When visitors approach the building from the road, they get intrigued by the monolithic structure, which shows no signs, doors or windows and almost blends in with the volcanic landscape. They see light coming from the lantern-like openwork of the tower: natural daylight and warm glow during the dark hours. Only when they park or get to the bottom of the hiking trail, the building unfurls. The main entrance is located on the other side, at the rise of a long-span arch.

The building, comprised of a tower and two wings, is constructed using reinforced concrete walls and an arch, which are rigidly connected by reinforced concrete beams. The walls of the tower form a more lightweight structure: glass surfaces are attached to metal poles, which are interconnected by metal cables. Energy-efficient glass systems, thick wall insulation and green roofs minimize heat loss while natural daylighting and energy-saving lights reduce energy use. The turf slopes feature systems for greywater collection.

The façades are clad in charred timber, a nod to the volcanic activity, which helps protect the exterior from the elements and increase its durability. The perforated tower façade, with an inner envelope of energy-efficient glazing, draws inspiration from the patterns found in traditional Icelandic costumes. The curved glass façade provides sweeping views of the valley and ample access to daylight.

Almost all rooms are located on the first floor: a 200-seat coffee shop, a visitor center, an exhibition area, a shop, an office, a kitchen, bathrooms, utility rooms and storage space. The height of the building allows for an interior balcony above the kitchen.

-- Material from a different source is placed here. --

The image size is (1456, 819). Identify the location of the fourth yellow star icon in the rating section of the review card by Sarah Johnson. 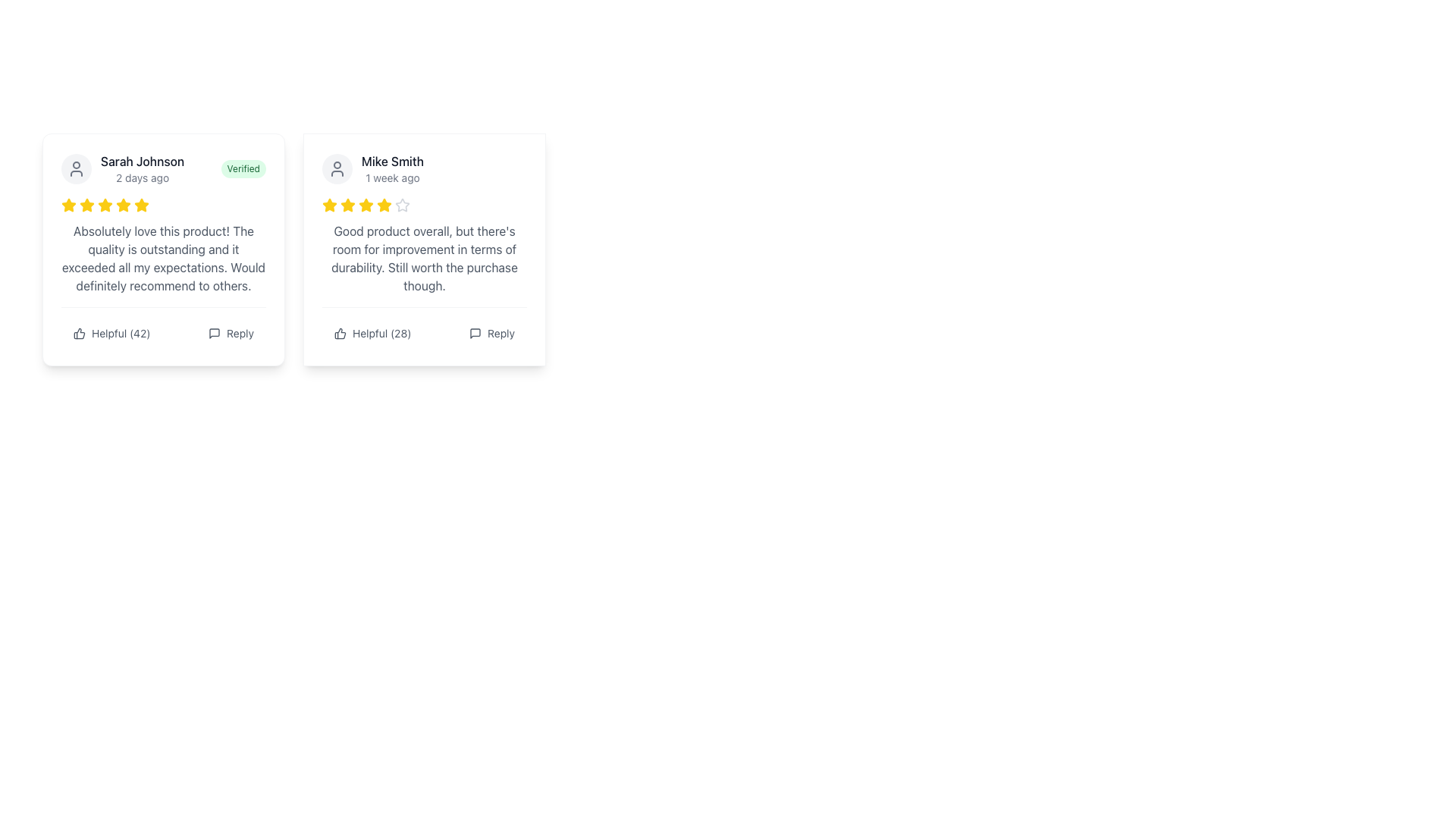
(105, 205).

An integral part of the interior is the staircase which leads through the exhibition space in the tower all the way up to the rooftop viewing platform. The flow in the building, both inside and outside, is continuous, effortless and full of visual surprises.

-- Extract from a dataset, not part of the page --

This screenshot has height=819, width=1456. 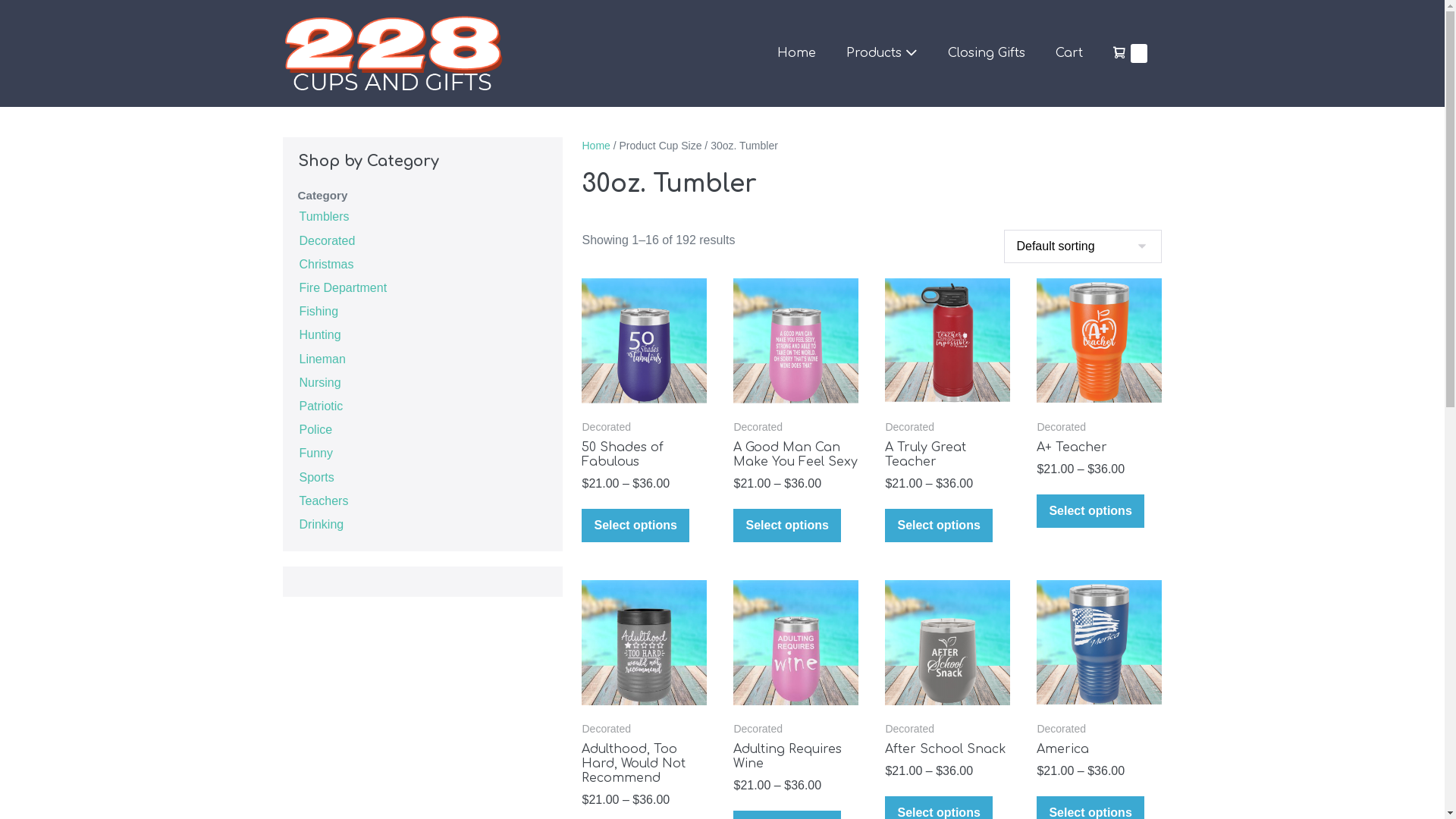 What do you see at coordinates (1130, 52) in the screenshot?
I see `'Shopping Cart` at bounding box center [1130, 52].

In the warmer months the turf slopes boast the color green against the monochrome volcanic landscape. Their south-facing cube-like seats, along with the viewing platform on the top of the tower, allow visitors to take in more elevated views and engage with the land. The welcoming spaces throughout the building become a year-round meeting spot, a destination in its own right and a new addition to the Icelandic coffee culture.